Machtkampf im Südsudan: Schüsse am Unabhängigkeitstag

Ein Jahr nach dem Friedensvertrag droht dem Südsudan erneut ein Bürgerkrieg. Die Kämpfe begannen, als sich Vizepräsident Machar mit Präsident Kiir traf.

Journalisten liegen im Präsidentenpalast auf dem Boden

Journalisten liegen im Präsidentenpalast in Juba nach Schüssen auf das Gebäude auf dem Boden Foto: dpa

BERLIN taz | Pünktlich zum Unabhängigkeitstag hallen wieder Schüsse durch die Hauptstadt Juba. Südsudan, nach seiner Abtrennung von Sudan vor fünf Jahren das jüngste Land der Welt, rutscht womöglich erneut in den Bürgerkrieg – nur knapp ein Jahr nach Unterzeichnung des Friedensvertrages.

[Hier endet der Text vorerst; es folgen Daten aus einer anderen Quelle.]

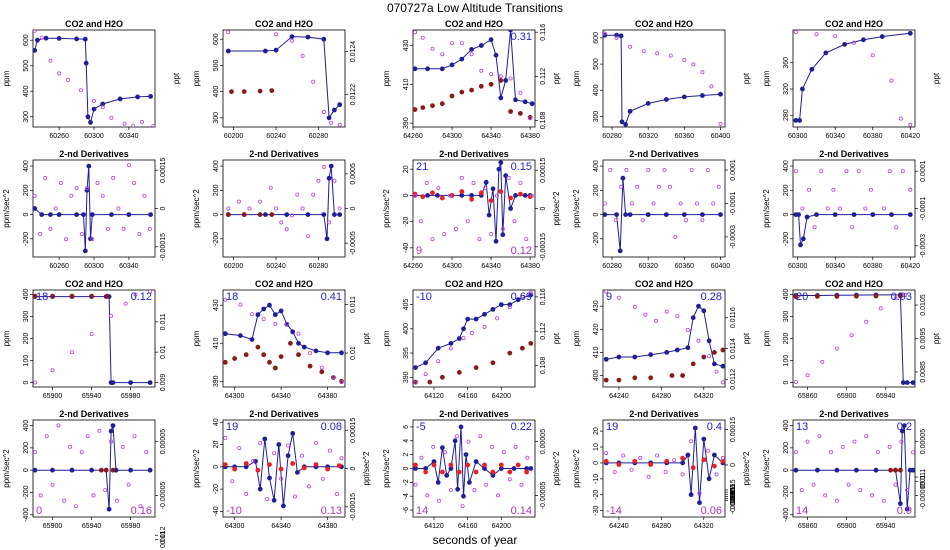  What do you see at coordinates (612, 266) in the screenshot?
I see `x-tick-label: 60280` at bounding box center [612, 266].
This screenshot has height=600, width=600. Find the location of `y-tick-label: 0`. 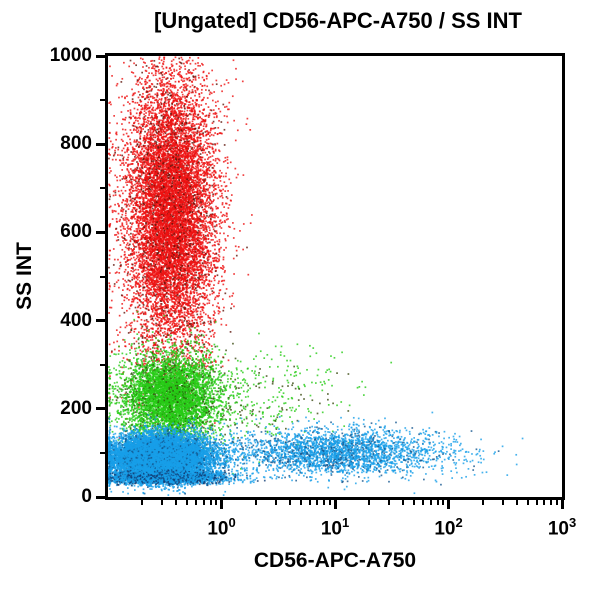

Von mindestens 150 Toten ist derzeit die Rede, die meisten seien Soldaten, so die Angaben des Sprechers von Vizepräsident Riek Machar. Ein Arzt berichtet der Nachrichtenagentur AP von mehr als 110 Toten im Leichenschauhaus der zentralen Klinik, darunter auch Zivilisten.

Die Schusswechsel dauerten die ganze Nacht von Freitag auf Samstag vor einem UN-Lager in Juba an, in dem seit Jahren mehr als 25.000 Menschen Zuflucht suchen. Ein UN-Angestellter der lagerinternen Klinik meldete 40 Verletzte durch Schusswunden, darunter auch Frauen.

Die Kämpfe begannen am Freitag, als sich der Exrebellenchef und jetzige Vizepräsident Riek Machar mit Präsident Salva Kiir im Präsidentenpalast traf. Als sich die Leibwächtereinheiten der beiden begegneten, eskalierte die Situation. Laut Zeugen dauerte der Schusswechsel rund 30 Minuten, dann ­wurden schwere Waffen eingesetzt. Machar-Sprecher James Gatdet Dak postete Fotos von Kampfhubschraubern über Südsudans Hauptstadt Juba auf Facebook. Bereits am Donnerstag sei die Residenz Machars von sechs Panzern umzingelt worden. Ein Offizier, der für Kiirs Militärgeheimdienst arbeitete, wurde erschossen. Gerüchte über einen erneuten Putschversuch machten die Runde.

Es ist, als ob sich die Geschichte wiederhole

Laut der Nachrichtenagentur AP kam es bereits in der Donnerstagnacht zu ersten Schusswechseln während einer gemeinsamen Patrouille von Machars und Kiirs Soldaten, wie sie laut Friedensvertrag vorgesehen sind. Dann eskalierte die Situation letztlich beim Treffen der beiden Rivalen am Freitag.

Die Einwohner verkrochen sich das ganze Wochenende über in ihren Häusern. Botschaften rieten ihren Mitarbeitern, das Land zu verlassen, wenn es sicher sei. Die in den vergangenen Jahren abgehaltenen Paraden und Feierlichkeiten zum Unabhängigkeitstag am 9. Juli waren in diesem Jahr ohnehin auf ein Minimum reduziert, die Regierung kann sich große Feste derzeit nicht leisten. Das Land liegt erneut am Boden.

Es ist, als ob sich die Geschichte wiederhole. Im Dezember 2013 begann der jüngste Bürgerkrieg an exakt derselben Stelle, mit denselben Akteuren und unter ähnlichen Umständen. Auch damals bezichtigte Präsident Kiir seinen Vize Machar, einen Putsch zu planen. Die beiden Leibwächtereinheiten gingen aufeinander los. Rasch breiteten sich die Auseinandersetzungen quer durchs Land aus. Kiir ist von der Ethnie der Dinka, Machar von der Ethnie der Nuer, den beiden größten Volksgruppen. Machar zog sich mit seinen loyalen Nuer-Kämpfern aus der Hauptstadt zurück. Über zwei Jahre kämpften sie gegen Kiirs Truppen in allen Provinzen des Landes um die strategisch wichtigen Städte und Ölfelder. Bis zu 100.000 Menschen starben, 1,7 Millionen wurden vertrieben, bis zu einer Million Südsudanesen flohen in die Nachbarländer.

Auf internationalen und re­gio­nalen Druck hin wurde in Äthiopiens Hauptstadt Adis Abeba ein Friedensvertrag ausgehandelt, der erneut eine Machtteilung vorsah. Nach langem Hin und Her wurde er im August 2015 unterzeichnet. Im April kehrte Machar als Vizepräsident nach Juba zurück.